Exercises to complete —
1. According to the history of Hungarian Americans in Metro Detroit, in what year did the Michigan Malleable Iron Company begin operations in Delray?
2. Please rewrite the history of Hungarian Americans in Metro Detroit from "After World War" up to and including "opened in 1925.", replacing "automobile plants" with "car factories".

= History of Hungarian Americans in Metro Detroit =

The Hungarian people and Hungarian Americans immigrated to Metro Detroit in the 20th century. Historically they populated Delray in Detroit but moved to the Downriver area in the 1960s. There were four historic waves of Hungarian immigration to Detroit.

==History==
In the late 1890s, Hungarians began to populate Detroit. They settled Delray in Southwest Detroit. In 1898 the Michigan Malleable Iron Company began operations in Delray. Hungarian immigrants moved to Delray from cities including Cleveland Ohio; South Bend, Indiana; and Toledo, Ohio in order to get better working conditions and better wages. On 14 December 1904 the First Hungarian Evangelical & Reformed Church on West End in (Delray) Detroit, MI was organized. In 1905 a Hungarian Catholic church opened in Delray. The current Holy Cross Hungarian Catholic Church building opened by 1925. Hungarians became one of the largest groups to settle Detroit in the early 20th century. The Delray-Springwells area served as the "Little Hungary" of Detroit and Michigan's Hungarian culture was centered in that community. The first wave of Hungarian refugees came to the U.S. in order to escape the Austro-Hungarian Empire's political issues.

After World War I a second wave of Hungarian refugees, who escaped due to religious and political reasons, arrived. These Hungarians became refugees because several territories had been separated from the Hungarian homeland. They selected Detroit because the automobile plants paid high wages. Many Hungarians in the second wave had intended to return to Hungary. However Detroit's Historic Places of Worship stated that "strong community ties and the relative betterment of daily life kept them in America." Some of those who came in this wave had previously worked in coal mines in Pennsylvania. As the number of Hungarians in Delray increased, a new church of the Holy Cross Hungarian Catholic Church opened in 1925.

Data —
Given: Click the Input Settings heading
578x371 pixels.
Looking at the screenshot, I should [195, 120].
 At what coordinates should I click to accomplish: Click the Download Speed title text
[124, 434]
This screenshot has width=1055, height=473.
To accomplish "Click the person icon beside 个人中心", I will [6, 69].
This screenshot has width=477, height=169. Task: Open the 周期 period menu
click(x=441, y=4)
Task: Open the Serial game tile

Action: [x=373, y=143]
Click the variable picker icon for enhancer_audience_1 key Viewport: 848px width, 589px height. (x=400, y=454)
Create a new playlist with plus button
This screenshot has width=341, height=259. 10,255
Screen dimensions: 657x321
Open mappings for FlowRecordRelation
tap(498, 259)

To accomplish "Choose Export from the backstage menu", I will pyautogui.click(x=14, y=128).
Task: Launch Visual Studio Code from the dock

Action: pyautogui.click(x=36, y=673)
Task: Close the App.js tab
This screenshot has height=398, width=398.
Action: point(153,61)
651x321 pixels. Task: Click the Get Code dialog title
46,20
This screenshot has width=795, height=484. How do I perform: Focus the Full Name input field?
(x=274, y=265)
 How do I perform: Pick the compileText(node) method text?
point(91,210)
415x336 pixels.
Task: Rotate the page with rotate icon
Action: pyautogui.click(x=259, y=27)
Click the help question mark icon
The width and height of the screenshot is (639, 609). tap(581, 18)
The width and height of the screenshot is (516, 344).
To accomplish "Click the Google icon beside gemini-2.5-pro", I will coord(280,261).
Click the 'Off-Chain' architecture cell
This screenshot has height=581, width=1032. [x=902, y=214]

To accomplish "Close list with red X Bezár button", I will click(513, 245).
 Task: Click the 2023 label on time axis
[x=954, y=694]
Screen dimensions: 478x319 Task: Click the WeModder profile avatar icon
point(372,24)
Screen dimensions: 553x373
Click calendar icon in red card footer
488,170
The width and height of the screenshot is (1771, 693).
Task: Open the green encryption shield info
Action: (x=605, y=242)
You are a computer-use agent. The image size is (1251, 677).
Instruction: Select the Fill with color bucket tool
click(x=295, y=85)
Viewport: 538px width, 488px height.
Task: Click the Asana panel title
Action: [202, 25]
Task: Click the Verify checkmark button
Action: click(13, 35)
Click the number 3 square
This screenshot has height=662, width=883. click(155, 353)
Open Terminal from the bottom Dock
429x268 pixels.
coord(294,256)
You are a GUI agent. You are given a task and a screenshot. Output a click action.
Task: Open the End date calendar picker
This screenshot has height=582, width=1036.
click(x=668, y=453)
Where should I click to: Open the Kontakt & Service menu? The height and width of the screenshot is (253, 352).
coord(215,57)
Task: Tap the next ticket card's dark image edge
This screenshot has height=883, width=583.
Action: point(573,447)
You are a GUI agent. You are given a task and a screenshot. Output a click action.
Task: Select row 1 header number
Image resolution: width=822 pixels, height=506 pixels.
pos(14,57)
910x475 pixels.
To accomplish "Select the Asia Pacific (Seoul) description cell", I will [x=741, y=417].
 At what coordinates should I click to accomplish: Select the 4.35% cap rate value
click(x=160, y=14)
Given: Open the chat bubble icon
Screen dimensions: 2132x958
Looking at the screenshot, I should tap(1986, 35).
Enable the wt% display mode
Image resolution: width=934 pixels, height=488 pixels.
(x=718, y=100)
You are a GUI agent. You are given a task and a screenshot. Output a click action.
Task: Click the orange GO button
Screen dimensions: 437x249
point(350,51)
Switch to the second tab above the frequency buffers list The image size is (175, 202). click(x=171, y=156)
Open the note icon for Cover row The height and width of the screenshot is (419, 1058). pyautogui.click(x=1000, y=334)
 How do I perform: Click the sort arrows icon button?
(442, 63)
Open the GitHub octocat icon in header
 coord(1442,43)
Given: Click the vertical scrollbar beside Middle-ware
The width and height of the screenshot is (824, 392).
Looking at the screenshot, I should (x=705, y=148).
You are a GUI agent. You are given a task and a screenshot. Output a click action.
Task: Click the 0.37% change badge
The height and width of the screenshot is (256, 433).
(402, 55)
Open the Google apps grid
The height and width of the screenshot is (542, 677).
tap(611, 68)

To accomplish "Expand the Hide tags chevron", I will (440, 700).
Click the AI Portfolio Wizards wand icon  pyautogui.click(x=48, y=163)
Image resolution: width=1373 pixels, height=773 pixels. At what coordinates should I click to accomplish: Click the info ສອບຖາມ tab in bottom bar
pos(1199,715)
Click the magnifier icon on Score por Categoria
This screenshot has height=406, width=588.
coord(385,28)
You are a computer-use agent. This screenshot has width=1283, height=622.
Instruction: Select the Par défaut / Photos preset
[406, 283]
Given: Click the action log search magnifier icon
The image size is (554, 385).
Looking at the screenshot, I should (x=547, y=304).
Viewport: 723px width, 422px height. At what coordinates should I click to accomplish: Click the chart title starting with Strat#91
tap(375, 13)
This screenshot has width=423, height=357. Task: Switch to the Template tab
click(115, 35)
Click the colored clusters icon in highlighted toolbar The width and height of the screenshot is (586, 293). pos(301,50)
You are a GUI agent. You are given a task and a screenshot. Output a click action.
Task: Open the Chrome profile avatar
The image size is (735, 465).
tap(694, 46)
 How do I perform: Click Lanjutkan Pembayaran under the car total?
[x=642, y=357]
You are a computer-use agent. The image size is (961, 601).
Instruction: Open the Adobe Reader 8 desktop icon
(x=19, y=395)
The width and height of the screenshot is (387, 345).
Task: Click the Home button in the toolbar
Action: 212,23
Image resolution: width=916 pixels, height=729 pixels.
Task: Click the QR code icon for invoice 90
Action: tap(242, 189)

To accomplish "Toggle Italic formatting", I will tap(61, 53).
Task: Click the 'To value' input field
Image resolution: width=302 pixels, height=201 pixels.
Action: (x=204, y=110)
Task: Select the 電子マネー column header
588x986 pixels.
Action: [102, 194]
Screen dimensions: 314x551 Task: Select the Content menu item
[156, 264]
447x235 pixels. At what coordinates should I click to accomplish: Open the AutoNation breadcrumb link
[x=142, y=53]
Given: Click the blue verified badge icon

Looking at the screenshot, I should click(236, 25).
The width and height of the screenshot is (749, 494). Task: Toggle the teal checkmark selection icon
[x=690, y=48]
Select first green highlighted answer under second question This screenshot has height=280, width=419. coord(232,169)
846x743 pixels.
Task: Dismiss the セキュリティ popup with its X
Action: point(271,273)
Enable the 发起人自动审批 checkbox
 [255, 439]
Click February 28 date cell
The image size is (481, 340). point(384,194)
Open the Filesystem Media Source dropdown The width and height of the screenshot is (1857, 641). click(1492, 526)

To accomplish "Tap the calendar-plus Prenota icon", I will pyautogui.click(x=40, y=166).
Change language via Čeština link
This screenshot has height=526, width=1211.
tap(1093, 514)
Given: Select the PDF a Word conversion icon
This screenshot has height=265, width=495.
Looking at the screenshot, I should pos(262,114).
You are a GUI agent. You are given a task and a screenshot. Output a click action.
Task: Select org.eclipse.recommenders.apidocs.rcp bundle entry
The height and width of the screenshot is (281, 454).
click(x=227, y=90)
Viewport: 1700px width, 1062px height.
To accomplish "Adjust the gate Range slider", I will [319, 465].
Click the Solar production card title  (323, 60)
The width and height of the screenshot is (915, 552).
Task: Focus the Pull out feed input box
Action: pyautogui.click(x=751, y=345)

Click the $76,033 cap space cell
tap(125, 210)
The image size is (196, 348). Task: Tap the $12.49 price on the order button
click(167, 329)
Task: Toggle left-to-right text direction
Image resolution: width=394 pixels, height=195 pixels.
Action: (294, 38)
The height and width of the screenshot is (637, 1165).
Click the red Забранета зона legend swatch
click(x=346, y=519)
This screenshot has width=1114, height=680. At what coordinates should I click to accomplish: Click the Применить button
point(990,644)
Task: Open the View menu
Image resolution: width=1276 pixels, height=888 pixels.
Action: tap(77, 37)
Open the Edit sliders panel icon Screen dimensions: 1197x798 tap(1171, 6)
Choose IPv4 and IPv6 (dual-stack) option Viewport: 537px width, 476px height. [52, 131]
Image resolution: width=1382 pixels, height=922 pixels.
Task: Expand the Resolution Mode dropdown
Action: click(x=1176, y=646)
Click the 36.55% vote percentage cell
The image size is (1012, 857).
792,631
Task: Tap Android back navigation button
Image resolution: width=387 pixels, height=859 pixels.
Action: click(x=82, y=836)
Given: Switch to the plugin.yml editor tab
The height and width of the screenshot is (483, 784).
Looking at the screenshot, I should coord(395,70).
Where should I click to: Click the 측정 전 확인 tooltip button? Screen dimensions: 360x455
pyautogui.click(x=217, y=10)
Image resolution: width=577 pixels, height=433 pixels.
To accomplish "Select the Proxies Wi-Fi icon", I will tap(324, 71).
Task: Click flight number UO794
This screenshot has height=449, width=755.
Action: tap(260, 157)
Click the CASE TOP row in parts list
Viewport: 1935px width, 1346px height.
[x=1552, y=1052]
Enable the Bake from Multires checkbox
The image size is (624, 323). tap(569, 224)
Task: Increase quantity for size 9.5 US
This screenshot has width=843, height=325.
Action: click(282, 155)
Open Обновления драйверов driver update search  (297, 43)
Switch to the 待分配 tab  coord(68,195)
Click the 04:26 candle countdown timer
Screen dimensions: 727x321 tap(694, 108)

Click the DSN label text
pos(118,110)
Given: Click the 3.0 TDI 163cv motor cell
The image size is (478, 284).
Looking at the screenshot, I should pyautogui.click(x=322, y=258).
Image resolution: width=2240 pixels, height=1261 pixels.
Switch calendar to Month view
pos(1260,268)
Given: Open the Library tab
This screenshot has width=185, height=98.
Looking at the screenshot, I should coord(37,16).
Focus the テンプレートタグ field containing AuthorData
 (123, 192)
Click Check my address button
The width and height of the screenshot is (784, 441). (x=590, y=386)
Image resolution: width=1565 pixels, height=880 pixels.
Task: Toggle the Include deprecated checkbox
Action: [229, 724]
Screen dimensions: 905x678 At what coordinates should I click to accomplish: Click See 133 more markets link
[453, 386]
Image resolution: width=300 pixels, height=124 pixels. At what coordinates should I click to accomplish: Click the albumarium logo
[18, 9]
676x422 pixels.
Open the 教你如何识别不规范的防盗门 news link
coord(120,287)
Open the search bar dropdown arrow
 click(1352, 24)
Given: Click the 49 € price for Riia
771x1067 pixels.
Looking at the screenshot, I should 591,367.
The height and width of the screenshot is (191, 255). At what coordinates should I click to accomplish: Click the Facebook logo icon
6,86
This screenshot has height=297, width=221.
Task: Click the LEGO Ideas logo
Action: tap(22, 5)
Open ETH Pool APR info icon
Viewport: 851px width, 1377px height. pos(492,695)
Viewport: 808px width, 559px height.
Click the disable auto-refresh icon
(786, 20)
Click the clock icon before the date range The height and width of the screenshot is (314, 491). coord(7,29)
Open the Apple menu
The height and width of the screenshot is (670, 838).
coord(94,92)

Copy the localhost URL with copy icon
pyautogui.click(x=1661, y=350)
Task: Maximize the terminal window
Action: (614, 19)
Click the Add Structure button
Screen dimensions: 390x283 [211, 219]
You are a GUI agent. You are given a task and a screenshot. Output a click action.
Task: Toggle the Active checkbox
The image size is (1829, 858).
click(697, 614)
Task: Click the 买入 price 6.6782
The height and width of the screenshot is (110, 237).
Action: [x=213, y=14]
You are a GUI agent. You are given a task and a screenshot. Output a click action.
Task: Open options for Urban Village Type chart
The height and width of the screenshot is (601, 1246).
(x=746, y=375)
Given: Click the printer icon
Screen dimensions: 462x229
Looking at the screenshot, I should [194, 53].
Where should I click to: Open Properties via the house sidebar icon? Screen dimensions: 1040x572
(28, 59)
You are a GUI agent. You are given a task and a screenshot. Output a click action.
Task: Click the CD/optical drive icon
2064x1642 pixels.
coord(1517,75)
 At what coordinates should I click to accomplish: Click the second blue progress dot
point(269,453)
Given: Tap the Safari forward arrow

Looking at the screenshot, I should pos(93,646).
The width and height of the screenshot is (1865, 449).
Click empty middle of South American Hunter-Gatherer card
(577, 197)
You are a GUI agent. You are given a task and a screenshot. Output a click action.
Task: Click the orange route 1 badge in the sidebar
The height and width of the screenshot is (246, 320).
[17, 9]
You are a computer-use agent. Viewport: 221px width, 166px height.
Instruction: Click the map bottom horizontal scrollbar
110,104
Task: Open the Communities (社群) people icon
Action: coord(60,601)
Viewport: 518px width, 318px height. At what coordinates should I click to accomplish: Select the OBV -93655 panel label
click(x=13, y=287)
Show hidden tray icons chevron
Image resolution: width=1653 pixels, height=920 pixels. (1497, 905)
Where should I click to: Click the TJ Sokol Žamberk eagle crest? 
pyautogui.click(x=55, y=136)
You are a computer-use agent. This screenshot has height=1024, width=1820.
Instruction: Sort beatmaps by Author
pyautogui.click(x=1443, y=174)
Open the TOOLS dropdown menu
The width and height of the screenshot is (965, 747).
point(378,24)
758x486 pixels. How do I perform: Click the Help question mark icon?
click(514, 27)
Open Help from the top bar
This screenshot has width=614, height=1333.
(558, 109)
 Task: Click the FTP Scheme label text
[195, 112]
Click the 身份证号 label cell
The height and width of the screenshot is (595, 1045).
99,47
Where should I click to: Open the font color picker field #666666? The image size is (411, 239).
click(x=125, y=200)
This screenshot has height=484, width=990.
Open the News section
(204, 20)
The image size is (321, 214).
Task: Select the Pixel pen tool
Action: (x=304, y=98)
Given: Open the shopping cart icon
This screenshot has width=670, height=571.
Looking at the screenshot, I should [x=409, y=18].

Responses to the exercise —
1. 1898

2.
After World War I a second wave of Hungarian refugees, who escaped due to religious and political reasons, arrived. These Hungarians became refugees because several territories had been separated from the Hungarian homeland. They selected Detroit because the car factories paid high wages. Many Hungarians in the second wave had intended to return to Hungary. However Detroit's Historic Places of Worship stated that "strong community ties and the relative betterment of daily life kept them in America." Some of those who came in this wave had previously worked in coal mines in Pennsylvania. As the number of Hungarians in Delray increased, a new church of the Holy Cross Hungarian Catholic Church opened in 1925.